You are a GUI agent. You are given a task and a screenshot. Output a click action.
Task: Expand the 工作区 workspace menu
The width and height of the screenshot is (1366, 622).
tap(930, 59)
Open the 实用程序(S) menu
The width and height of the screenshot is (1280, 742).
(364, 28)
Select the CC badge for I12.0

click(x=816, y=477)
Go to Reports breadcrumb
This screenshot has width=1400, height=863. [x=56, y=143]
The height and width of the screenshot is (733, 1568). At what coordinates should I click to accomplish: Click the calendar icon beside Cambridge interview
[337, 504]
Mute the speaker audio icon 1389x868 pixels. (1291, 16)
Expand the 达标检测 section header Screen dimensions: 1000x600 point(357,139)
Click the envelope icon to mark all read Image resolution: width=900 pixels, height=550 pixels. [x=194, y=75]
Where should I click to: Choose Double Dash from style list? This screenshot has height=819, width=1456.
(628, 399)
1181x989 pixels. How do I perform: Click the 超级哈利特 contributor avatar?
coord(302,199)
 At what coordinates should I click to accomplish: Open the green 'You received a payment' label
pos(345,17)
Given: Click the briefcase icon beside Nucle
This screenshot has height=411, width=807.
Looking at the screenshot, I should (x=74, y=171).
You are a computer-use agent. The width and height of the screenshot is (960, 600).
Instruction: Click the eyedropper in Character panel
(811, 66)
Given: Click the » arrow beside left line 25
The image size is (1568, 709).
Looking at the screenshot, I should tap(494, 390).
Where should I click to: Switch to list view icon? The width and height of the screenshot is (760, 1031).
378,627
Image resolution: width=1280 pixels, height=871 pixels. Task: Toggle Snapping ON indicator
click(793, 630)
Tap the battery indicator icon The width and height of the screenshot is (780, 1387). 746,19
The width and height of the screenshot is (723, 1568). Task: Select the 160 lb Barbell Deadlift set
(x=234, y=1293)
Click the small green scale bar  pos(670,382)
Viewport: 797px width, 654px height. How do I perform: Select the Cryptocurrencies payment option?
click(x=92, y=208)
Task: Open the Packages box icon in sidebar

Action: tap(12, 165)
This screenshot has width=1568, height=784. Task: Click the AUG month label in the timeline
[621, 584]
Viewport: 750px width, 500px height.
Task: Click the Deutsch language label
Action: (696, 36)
---*---
Reproduce every item above line for line, without changing a single character.

ANSWER TO THIS EXERCISE ▸
You are a GUI agent. You are given a task and a screenshot. Output a click action.
Task: Expand the 工作区 workspace menu
The width and height of the screenshot is (1366, 622).
tap(930, 59)
Open the 实用程序(S) menu
The width and height of the screenshot is (1280, 742).
(364, 28)
Select the CC badge for I12.0

click(x=816, y=477)
Go to Reports breadcrumb
This screenshot has width=1400, height=863. [x=56, y=143]
The height and width of the screenshot is (733, 1568). At what coordinates should I click to accomplish: Click the calendar icon beside Cambridge interview
[337, 504]
Mute the speaker audio icon 1389x868 pixels. (1291, 16)
Expand the 达标检测 section header Screen dimensions: 1000x600 point(357,139)
Click the envelope icon to mark all read Image resolution: width=900 pixels, height=550 pixels. [x=194, y=75]
Where should I click to: Choose Double Dash from style list? This screenshot has height=819, width=1456.
(628, 399)
1181x989 pixels. How do I perform: Click the 超级哈利特 contributor avatar?
coord(302,199)
 At what coordinates should I click to accomplish: Open the green 'You received a payment' label
pos(345,17)
Given: Click the briefcase icon beside Nucle
This screenshot has height=411, width=807.
Looking at the screenshot, I should (x=74, y=171).
You are a computer-use agent. The width and height of the screenshot is (960, 600).
Instruction: Click the eyedropper in Character panel
(811, 66)
Given: Click the » arrow beside left line 25
The image size is (1568, 709).
Looking at the screenshot, I should tap(494, 390).
Where should I click to: Switch to list view icon? The width and height of the screenshot is (760, 1031).
378,627
Image resolution: width=1280 pixels, height=871 pixels. Task: Toggle Snapping ON indicator
click(793, 630)
Tap the battery indicator icon The width and height of the screenshot is (780, 1387). 746,19
The width and height of the screenshot is (723, 1568). Task: Select the 160 lb Barbell Deadlift set
(x=234, y=1293)
Click the small green scale bar  pos(670,382)
Viewport: 797px width, 654px height. How do I perform: Select the Cryptocurrencies payment option?
click(x=92, y=208)
Task: Open the Packages box icon in sidebar

Action: tap(12, 165)
This screenshot has width=1568, height=784. Task: Click the AUG month label in the timeline
[621, 584]
Viewport: 750px width, 500px height.
Task: Click the Deutsch language label
Action: (696, 36)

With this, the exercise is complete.